(ОТРЫВОК ДЛЯ ЧТЕНИЯ):
┄┄┄┄┄┄┄┄┄┄

Начал я пасти баранов. В 5.30 вставал, кормил собак. Выгонял баранов на пастбище. И целый день с ними проводил. Дождь, снег, не важно. Мокнешь, высыхаешь, снова мокнешь… Пасти баранов очень тяжело. Они разные все, один здоровый, другой больной, третий хромой. Те отстают, те вперед бегут. У них два главаря, они часто “половинятся”: один свою банду туда повел, другой — сюда. А надо их всех в кучу собрать, не дай бог пропадут. Один раз побежали в разные стороны, я — на пригорок, чтобы посмотреть, с какой стороны их лучше собирать. Тут прискакал Салтан на лошади. Начал плеткой меня бить, потом стрелять между ног. А я тогда подумал, что лучше бы убил, чем такая жизнь!

Вечером приходишь без сил, надо себе и собакам варить еду. Выходных нет. Купаться, стираться некогда, я весь грязный был, вонючий. Борода во-о-о-т такая выросла! А еще волки бегали рядом. Собаки их гоняли, но бараны тоже разбегались, и я за ними рысил по туману. Если натыкался на волка, поднимал палку и орал. Однажды сижу под деревом, вдруг мое стадо побежало в стороны. Голову поднимаю, в десяти метрах стоит волк, смотрит. Я ему: “Гав!” Он медленно развернулся и ушел».

Стакан водки и конфетки

Салтан за Геннадием приглядывал, считал овец. По словам Грищенко, если ему что-то не нравилось, применял силу.

«Единственное хорошее, что я от него видел, — стакан водки и конфетки (он как-то привез). В остальном побои. Бил часто, без повода. Вот барана мы разделывали, попросил подержать. Я как-то не так взялся — удар. Я лицо закрывал, чтоб синяков не было. Он здоровый, сопротивляться бесполезно было.

Я думал о побеге, но куда бы я делся без документов? Там невозможно пройти одному. Идешь по селу, все пристают: “Куда идешь, откуда, чейный будешь?” Салтан говорил, что заплатил за меня деньги, я их должен отработать. Что, если убегу, он меня постреляет. Но я думал о побеге, конечно, все время, планировал, куда, как пойду. Думал себя убить или его убить. Со скалы скинуть. Но его грохнешь — себе хуже сделаешь, потом его родственники тебя убьют…»

Однажды в горы, где Геннадий пас баранов, забрел отряд ОМОНа. Один из полицейских спросил у него дорогу к мосту, а Геннадий набрался храбрости и попросил забрать его с собой. Объяснил, что сам с Украины, что его здесь держат в рабстве. Полицейские привели Геннадия в участок, приняли от него заявление на Салтана. И, пока суд да дело, один из полицейских предложил Геннадию пожить у него. Все, что Геннадий знает о работе по его заявлению, что к Салтану приходили, а тот сказал, что не брал его паспорт. На том и закончилось. «Дело не завели. И оказался я в другом рабстве, только без побоев».

┄┄┄┄┄┄┄┄┄┄

(СПИСОК ДАННЫХ):
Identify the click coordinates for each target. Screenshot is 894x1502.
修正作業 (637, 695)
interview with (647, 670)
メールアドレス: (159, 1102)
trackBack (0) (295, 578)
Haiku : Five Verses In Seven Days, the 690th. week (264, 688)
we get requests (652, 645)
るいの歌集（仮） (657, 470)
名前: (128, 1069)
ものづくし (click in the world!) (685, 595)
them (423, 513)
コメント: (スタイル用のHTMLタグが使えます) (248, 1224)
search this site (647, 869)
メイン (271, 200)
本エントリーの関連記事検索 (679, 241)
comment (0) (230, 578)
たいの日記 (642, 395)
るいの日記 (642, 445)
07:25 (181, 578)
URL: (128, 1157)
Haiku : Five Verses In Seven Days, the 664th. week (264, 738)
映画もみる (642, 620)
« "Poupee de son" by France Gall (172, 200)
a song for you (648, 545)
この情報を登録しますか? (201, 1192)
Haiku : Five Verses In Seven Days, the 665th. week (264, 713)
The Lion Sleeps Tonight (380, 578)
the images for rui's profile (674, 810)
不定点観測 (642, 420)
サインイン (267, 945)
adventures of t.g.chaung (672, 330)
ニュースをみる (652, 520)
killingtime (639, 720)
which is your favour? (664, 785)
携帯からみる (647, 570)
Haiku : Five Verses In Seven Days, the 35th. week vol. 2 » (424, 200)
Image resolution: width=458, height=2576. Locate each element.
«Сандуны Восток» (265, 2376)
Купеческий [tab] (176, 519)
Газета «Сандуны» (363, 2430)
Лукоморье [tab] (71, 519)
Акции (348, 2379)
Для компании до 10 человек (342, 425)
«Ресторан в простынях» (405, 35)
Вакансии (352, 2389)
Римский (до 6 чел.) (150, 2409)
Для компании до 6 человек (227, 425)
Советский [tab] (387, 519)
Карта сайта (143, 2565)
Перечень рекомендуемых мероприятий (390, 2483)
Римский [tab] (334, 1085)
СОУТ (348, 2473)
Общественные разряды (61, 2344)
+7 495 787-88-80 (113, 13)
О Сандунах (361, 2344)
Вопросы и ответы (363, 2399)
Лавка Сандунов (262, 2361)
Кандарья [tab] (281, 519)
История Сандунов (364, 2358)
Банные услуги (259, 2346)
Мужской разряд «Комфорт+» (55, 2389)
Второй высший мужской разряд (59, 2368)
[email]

┄┄┄┄┄┄┄┄┄┄

(ВАШИ ЗАДАНИЯ):
A) Повторите дословно часть отрывка о жизни пастуха в рабстве: начните со слов «Начал я пасти баранов.» и остановитесь после слов «чем такая жизнь!».
B) Воспроизведите без изменений строки записей, начиная со строки, в которой есть «Haiku : Five Verses In Seven Days, the 664th.», и заканчивая последней строкой записей; обе границы включаются.
Записи никак не связаны с отрывком.

(РАЗБОР РЕШЕНИЙ):
A)
Начал я пасти баранов. В 5.30 вставал, кормил собак. Выгонял баранов на пастбище. И целый день с ними проводил. Дождь, снег, не важно. Мокнешь, высыхаешь, снова мокнешь… Пасти баранов очень тяжело. Они разные все, один здоровый, другой больной, третий хромой. Те отстают, те вперед бегут. У них два главаря, они часто “половинятся”: один свою банду туда повел, другой — сюда. А надо их всех в кучу собрать, не дай бог пропадут. Один раз побежали в разные стороны, я — на пригорок, чтобы посмотреть, с какой стороны их лучше собирать. Тут прискакал Салтан на лошади. Начал плеткой меня бить, потом стрелять между ног. А я тогда подумал, что лучше бы убил, чем такая жизнь!

B)
Haiku : Five Verses In Seven Days, the 664th. week (264, 738)
映画もみる (642, 620)
« "Poupee de son" by France Gall (172, 200)
a song for you (648, 545)
この情報を登録しますか? (201, 1192)
Haiku : Five Verses In Seven Days, the 665th. week (264, 713)
The Lion Sleeps Tonight (380, 578)
the images for rui's profile (674, 810)
不定点観測 (642, 420)
サインイン (267, 945)
adventures of t.g.chaung (672, 330)
ニュースをみる (652, 520)
killingtime (639, 720)
which is your favour? (664, 785)
携帯からみる (647, 570)
Haiku : Five Verses In Seven Days, the 35th. week vol. 2 » (424, 200)
Image resolution: width=458, height=2576. Locate each element.
«Сандуны Восток» (265, 2376)
Купеческий [tab] (176, 519)
Газета «Сандуны» (363, 2430)
Лукоморье [tab] (71, 519)
Акции (348, 2379)
Для компании до 10 человек (342, 425)
«Ресторан в простынях» (405, 35)
Вакансии (352, 2389)
Римский (до 6 чел.) (150, 2409)
Для компании до 6 человек (227, 425)
Советский [tab] (387, 519)
Карта сайта (143, 2565)
Перечень рекомендуемых мероприятий (390, 2483)
Римский [tab] (334, 1085)
СОУТ (348, 2473)
Общественные разряды (61, 2344)
+7 495 787-88-80 (113, 13)
О Сандунах (361, 2344)
Вопросы и ответы (363, 2399)
Лавка Сандунов (262, 2361)
Кандарья [tab] (281, 519)
История Сандунов (364, 2358)
Банные услуги (259, 2346)
Мужской разряд «Комфорт+» (55, 2389)
Второй высший мужской разряд (59, 2368)
[email]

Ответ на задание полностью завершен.